Baca juga: Kampung Haji Indonesia di Makkah 2,5 Kali Luas Kawasan SCBD Jakarta
Menurutnya, keberadaan Kampung Haji sah secara syariah sepanjang memenuhi prinsip maqāṣid al-syarī‘ah atau tujuan syariah, serta dikelola dengan tata kelola yang baik.
Ia menilai konsep ini dapat mempermudah pelayanan bagi jemaah lanjut usia sekaligus membuka peluang pengelolaan dana haji yang berkelanjutan.
Meski demikian, Kiai Cholil mengingatkan agar proyek tersebut tidak dikelola secara serampangan.
“Apabila dikelola tanpa kehati-hatian, Kampung Haji berpotensi menimbulkan eksklusivitas jemaah Indonesia dari jamaah haji seluruh dunia,” katanya.

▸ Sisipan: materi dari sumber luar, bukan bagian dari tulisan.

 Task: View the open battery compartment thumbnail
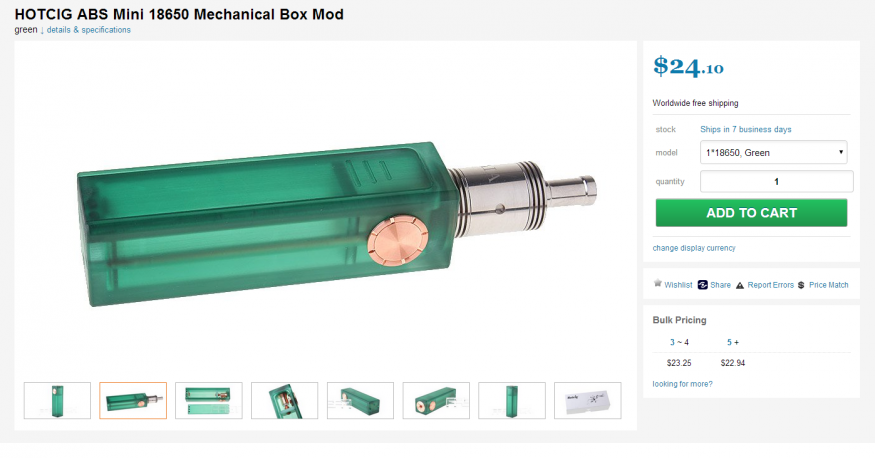209,401
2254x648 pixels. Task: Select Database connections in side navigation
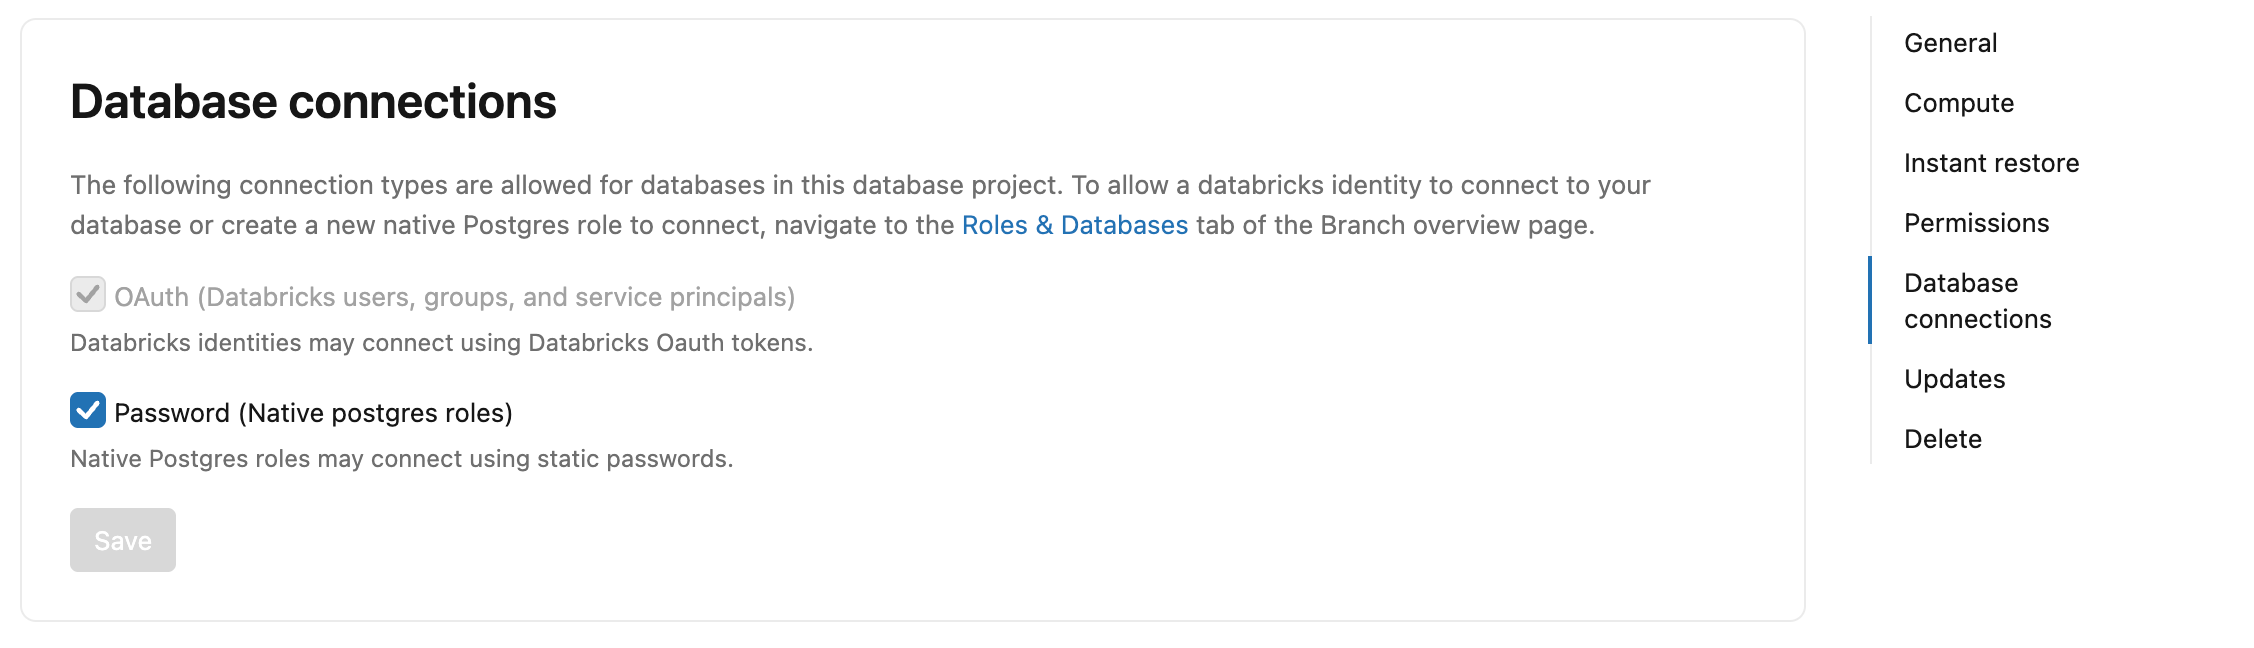tap(1961, 284)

Selain risiko eksklusivitas, ia juga menyoroti potensi pemborosan anggaran jika tata kelola tidak dijalankan secara akuntabel.
Kondisi tersebut, menurutnya, justru bertentangan dengan esensi ibadah haji yang menjunjung kesederhanaan dan kemaslahatan.
Karena itu, MUI mendorong pemerintah melakukan kajian mendalam terhadap proyek Kampung Haji dengan melibatkan ulama, akademisi, serta publik.
“Pemerintah juga perlu memastikan transparansi dalam merealisasikan Kampung Haji Indonesia,” ujar Kiai Cholil.
Baca juga: Melihat Lebih Dekat Lokasi Kampung Haji Indonesia di Makkah Arab Saudi
Ia menegaskan MUI siap bermitra dengan pemerintah dalam proses tersebut.
Menurutnya, peran MUI sebagai pelayan umat sekaligus mitra strategis pemerintah menjadi bagian dari tanggung jawab kelembagaan.
Sebelumnya, Danantara Indonesia selaku pihak pendana proyek menegaskan komitmennya menjalankan pembangunan Kampung Haji secara berkelanjutan dan terukur.
CEO Danantara Indonesia Rosan P. Roeslani menyampaikan bahwa seluruh tahapan pengembangan akan dilakukan melalui koordinasi dengan otoritas terkait di Arab Saudi dan Indonesia, sesuai dengan perizinan dan tata kelola yang berlaku.